Exports below pre-crisis level for the foreseeable future, current account surplus declines
In contrast, the global economic crisis is weighing stubbornly on German exports, as the global weakness in investment remains a constraining factor for German exports, which are primarily geared to capital goods, throughout the forecast period. For the year as a whole, exports are likely to fall by 12.5 percent in 2020 and rise by 8.7 percent next year, which means that they will still be well below pre-crisis levels at the end of next year. The current account surplus is falling from over 7 percent to below 5 percent in both years.

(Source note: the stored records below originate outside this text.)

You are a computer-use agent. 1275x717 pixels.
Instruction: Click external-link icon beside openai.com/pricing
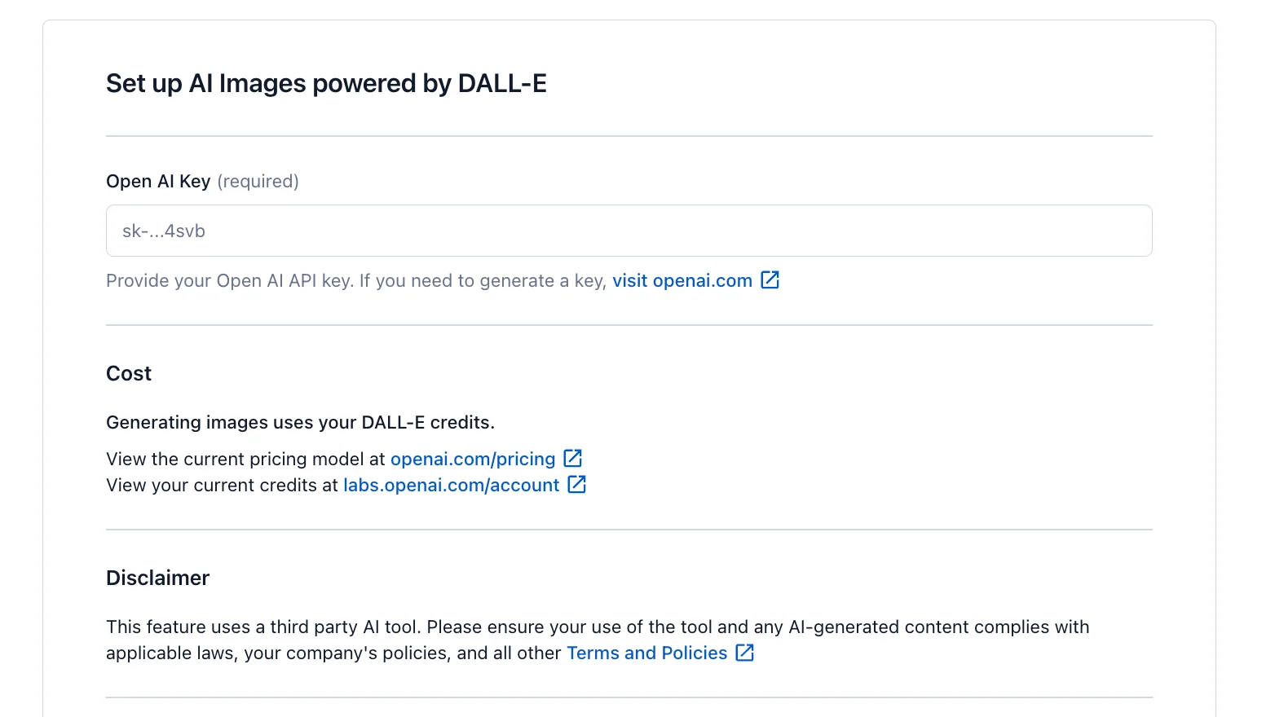573,458
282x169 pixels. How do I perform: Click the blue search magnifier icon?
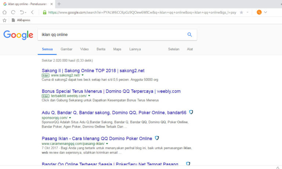189,35
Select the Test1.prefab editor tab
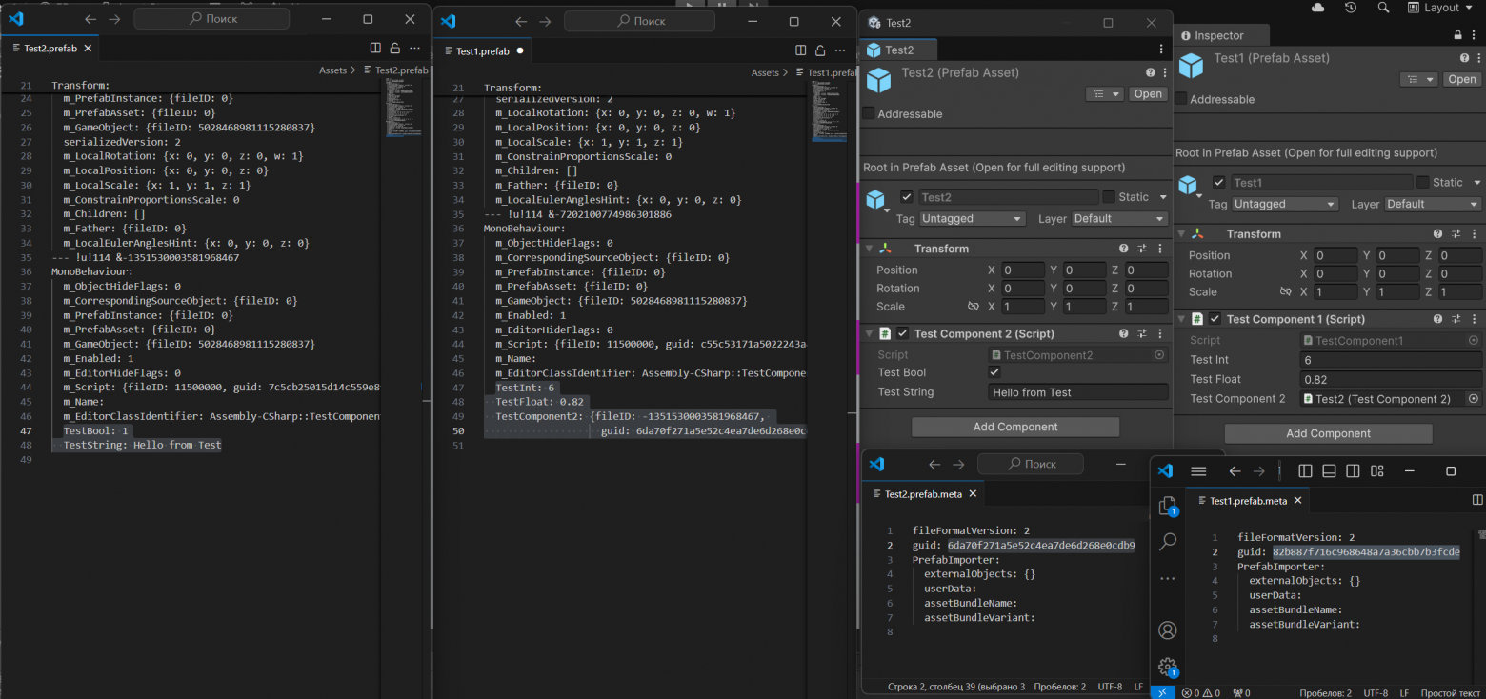 click(x=482, y=51)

Domestically, companies are also holding back on investment, with investment in equipment and software slumping by 22 percent this year and rising by 14 percent next year. The construction industry is the least affected by the crisis. Construction investments will also increase in 2020, by 0.8 percent, and then rise more strongly again in 2021, by 2.6 percent.
Consumer prices are expected to rise by a weak 0.7 percent this year and by a strong 2.7 percent in 2021, with energy price effects and temporarily lower VAT rates shaping inflation rates. On the labor market, even the massive use of short-time work can only partially cushion the sharp decline in production. The number of employees is now falling to below 44.3 million and the unemployment rate is expected to rise from 5 percent in 2019 to 6.1 percent in 2021.

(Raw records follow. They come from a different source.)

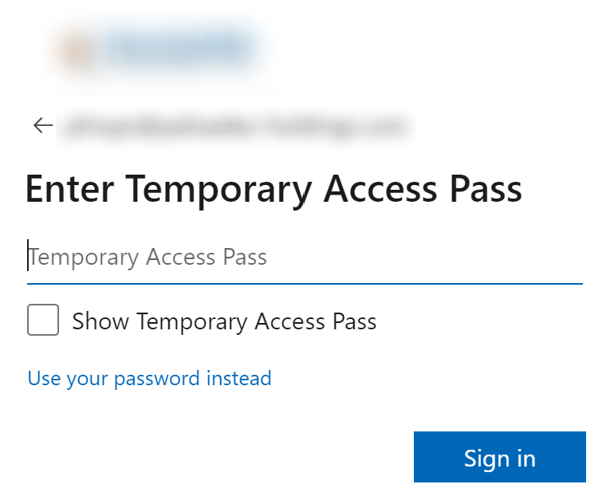Go back using the left arrow icon

tap(43, 125)
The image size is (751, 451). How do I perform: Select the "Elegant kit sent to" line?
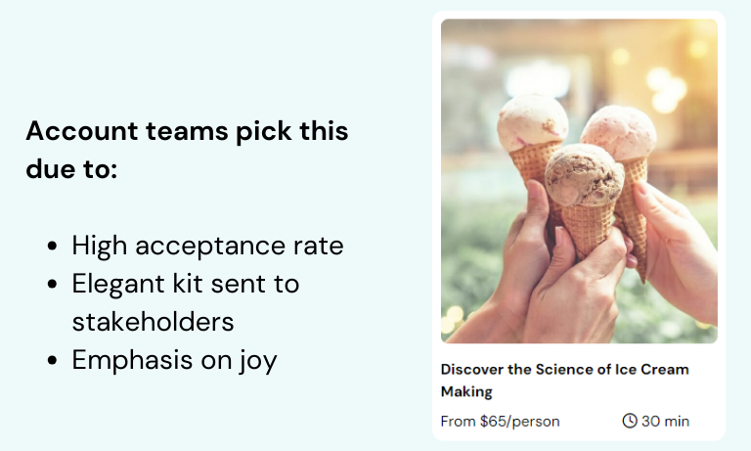pos(185,284)
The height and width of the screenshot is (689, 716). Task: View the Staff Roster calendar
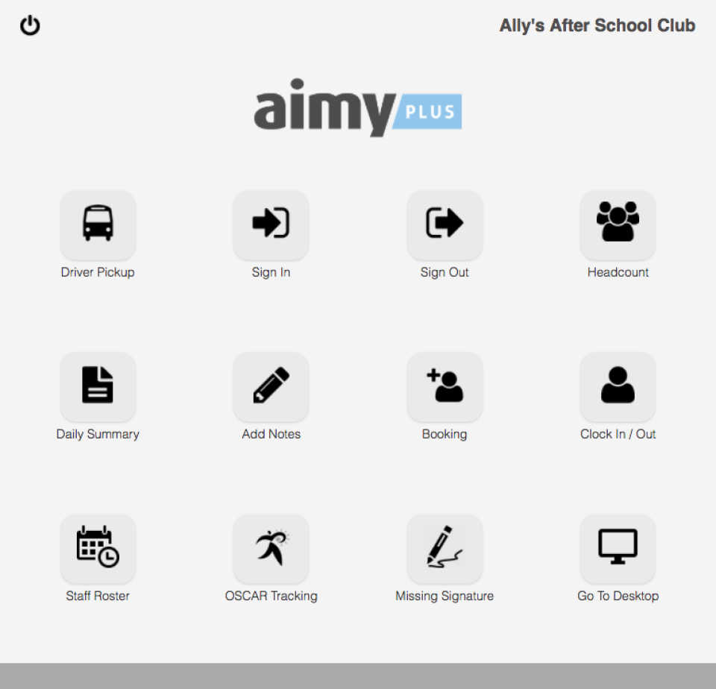click(98, 548)
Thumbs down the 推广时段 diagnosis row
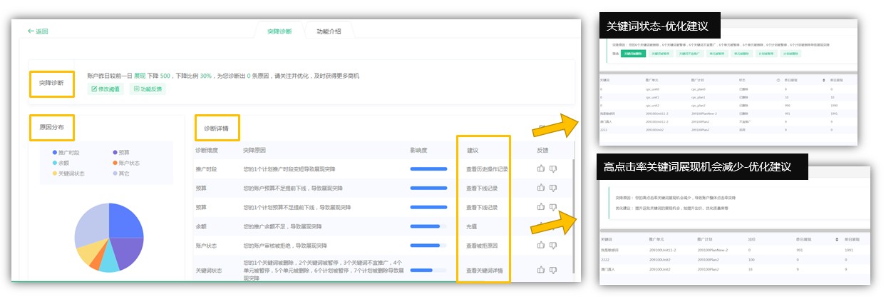This screenshot has width=886, height=297. click(x=552, y=169)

Economic stimulus package larger than 130 billion euros, fiscal stimulus less
The corona pandemic is tearing bigger holes in public budgets than any other crisis in the post-war period. The budget deficit is likely to soar to around 6 per cent of GDP (192 billion euros) this year and will still be over 3 per cent (111 billion euros) next year when revenues have stabilised and many of the aid programmes have expired. The debt ratio is expected to rise from 60 percent of GDP in 2019 to over 70 percent.

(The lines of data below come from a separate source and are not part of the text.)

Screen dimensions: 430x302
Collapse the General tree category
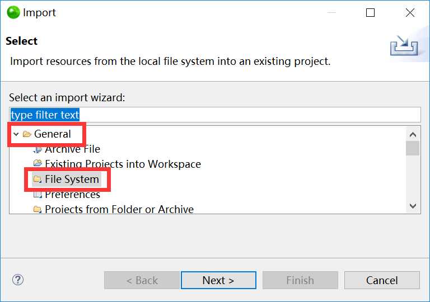click(16, 134)
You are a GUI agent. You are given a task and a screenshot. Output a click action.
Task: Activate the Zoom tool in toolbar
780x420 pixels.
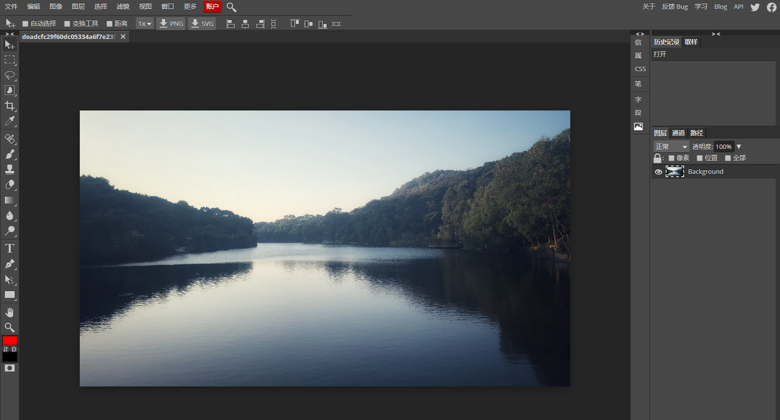10,327
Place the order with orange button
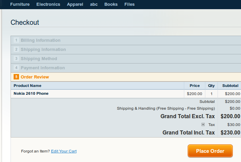This screenshot has width=241, height=162. coord(210,151)
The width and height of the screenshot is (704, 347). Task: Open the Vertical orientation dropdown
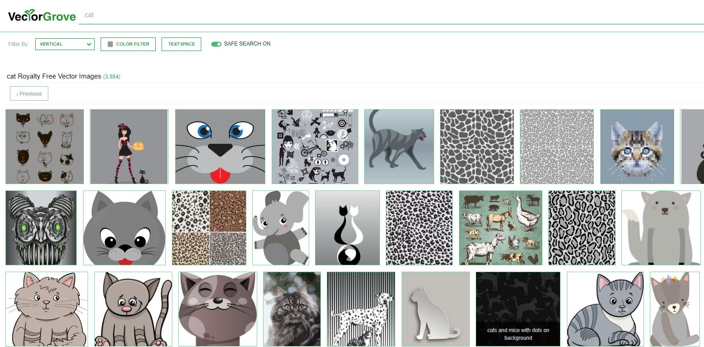[x=65, y=44]
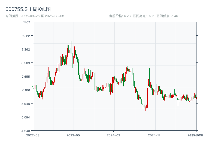
Task: Select the 时间范围 date range text
Action: 35,16
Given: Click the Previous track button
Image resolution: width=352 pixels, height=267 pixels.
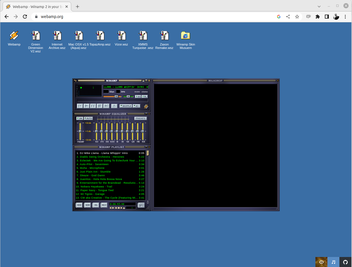Looking at the screenshot, I should tap(80, 106).
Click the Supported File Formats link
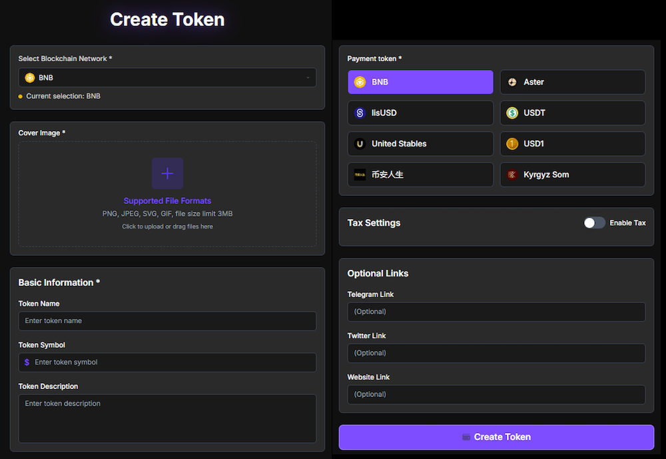Image resolution: width=666 pixels, height=459 pixels. point(167,201)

The economic stimulus package contains measures that go well beyond the 130 billion euros mentioned above. If all the items in the key issues paper are added together, the total is 170 billion euros. Apparently, the German government does not expect to be able to spend more than 130 billion euros in the current legislative period. However, the white paper does not provide sufficient information on the timing of the measures. The Kiel Institute estimates that the economic stimulus package will provide a fiscal stimulus of 80 billion euros (2.3 per cent of GDP) this year and 50 billion euros (1.4 per cent) next year.
Kooths: "The economic stimulus package contains measures on a large scale to boost mass consumption. But a lack of mass purchasing power is not the Achilles' heel of the German economy. The package will therefore fail to achieve the intended stabilisation success. Also because it is not robust against an unfavourable pandemic course. What matters now is to get the majority of companies through the coming quarters, which are still very uncertain. Through direct subsidies, not the long way around via private consumption."
This forecast is based on the assumption that the pandemic will have been largely medically overcome by spring 2021, so that economic activity will then be able to develop freely again without significant restrictions in terms of epidemic policy. Depending on whether the all-clear can be given sooner or later with regard to the risk of infection, there are up and down risks for economic development.